(DOCUMENT PASSAGE Opens)

Chris, from Taffs Well, lived in a people carrier for six and a half years before benefitting from a project called Housing First.

It gives people a home and then supports them with whatever problems they have.

The typical alternative available to people who are street homeless is to "work their way up" support services, through hostels and supported accommodation.

Chris had been a teacher for 25 years, before alcohol dependency led to a downward spiral and eventual imprisonment. After leaving prison he lived in his car, picking up casual work as a roadie.

"Casual work in the gig economy means that you can never depend on having a whole week of work so I never seemed to have enough to be able to support a tenancy."

He became malnourished and his health suffered, but his life changed dramatically when he was given the keys to his own home through a Salvation Army Housing First project.

"Slippers, hot water, a bed - three things you dream of when you're living outdoors... It makes me feel like I'm living in the lap of luxury rather than what most people take for granted."

The Welsh Government has already funded six Housing First projects, but Jennie Bibbings, campaigns manager for Shelter Cymru, said more were needed. She called for a wide variety of houses to be built and more empty houses to be brought into use.

(DOCUMENT PASSAGE Closes)

TASKS TO PERFORM
• 1. Could you duplicate the Housing First passage from "It gives people" up to and including "as a roadie."?
• 2. How would you render this sentence from the Housing First passage in Spanish: "The typical alternative available to people who are street homeless is to 'work their way up' support services, through hostels and supported accommodation."

(ENTRIES SUPPLIED Opens)

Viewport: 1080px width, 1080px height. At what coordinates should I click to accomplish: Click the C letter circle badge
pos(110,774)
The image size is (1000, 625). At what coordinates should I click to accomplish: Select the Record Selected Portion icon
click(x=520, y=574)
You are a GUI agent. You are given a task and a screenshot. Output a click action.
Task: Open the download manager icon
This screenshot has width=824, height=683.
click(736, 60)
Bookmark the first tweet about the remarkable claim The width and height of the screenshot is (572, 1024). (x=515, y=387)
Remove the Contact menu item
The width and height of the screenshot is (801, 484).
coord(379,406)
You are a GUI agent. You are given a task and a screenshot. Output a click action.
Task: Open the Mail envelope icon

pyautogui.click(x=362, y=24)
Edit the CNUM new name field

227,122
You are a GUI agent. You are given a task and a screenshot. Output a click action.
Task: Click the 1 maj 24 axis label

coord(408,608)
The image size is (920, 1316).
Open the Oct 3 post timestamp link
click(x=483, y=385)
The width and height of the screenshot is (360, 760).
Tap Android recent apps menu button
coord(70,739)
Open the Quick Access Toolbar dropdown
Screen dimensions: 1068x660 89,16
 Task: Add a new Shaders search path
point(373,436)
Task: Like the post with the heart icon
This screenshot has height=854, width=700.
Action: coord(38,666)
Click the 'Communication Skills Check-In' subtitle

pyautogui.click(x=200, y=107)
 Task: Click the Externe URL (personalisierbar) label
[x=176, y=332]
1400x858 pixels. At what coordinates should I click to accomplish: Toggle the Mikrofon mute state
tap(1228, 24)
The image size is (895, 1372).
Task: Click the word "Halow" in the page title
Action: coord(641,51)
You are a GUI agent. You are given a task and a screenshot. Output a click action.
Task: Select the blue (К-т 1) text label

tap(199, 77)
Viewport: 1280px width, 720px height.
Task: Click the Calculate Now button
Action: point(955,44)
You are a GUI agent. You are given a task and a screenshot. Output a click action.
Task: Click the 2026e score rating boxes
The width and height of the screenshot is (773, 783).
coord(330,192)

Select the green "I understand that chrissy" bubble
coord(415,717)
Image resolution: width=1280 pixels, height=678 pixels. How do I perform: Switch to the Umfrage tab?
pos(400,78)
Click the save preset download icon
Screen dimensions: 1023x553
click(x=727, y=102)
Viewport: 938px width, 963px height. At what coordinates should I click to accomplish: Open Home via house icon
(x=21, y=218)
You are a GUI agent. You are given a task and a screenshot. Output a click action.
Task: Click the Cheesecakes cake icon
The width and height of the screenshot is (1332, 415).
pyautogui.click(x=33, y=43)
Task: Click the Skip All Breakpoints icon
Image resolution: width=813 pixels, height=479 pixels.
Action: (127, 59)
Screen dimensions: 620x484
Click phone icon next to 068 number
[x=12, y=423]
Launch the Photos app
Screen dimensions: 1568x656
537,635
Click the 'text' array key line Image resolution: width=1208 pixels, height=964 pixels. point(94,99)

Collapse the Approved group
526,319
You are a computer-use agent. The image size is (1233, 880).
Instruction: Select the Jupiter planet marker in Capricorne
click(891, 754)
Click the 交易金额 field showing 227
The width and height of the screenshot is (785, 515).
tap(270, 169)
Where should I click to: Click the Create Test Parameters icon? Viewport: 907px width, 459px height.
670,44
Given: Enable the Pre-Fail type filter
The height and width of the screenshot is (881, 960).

(ENTRIES SUPPLIED Closes)

SOLUTIONS FOR EACH TASK
• 1.
It gives people a home and then supports them with whatever problems they have.

The typical alternative available to people who are street homeless is to "work their way up" support services, through hostels and supported accommodation.

Chris had been a teacher for 25 years, before alcohol dependency led to a downward spiral and eventual imprisonment. After leaving prison he lived in his car, picking up casual work as a roadie.

• 2. La alternativa habitual a disposición de las personas sin hogar que viven en la calle es «ir ascendiendo» por los servicios de apoyo, pasando por albergues y alojamientos con apoyo.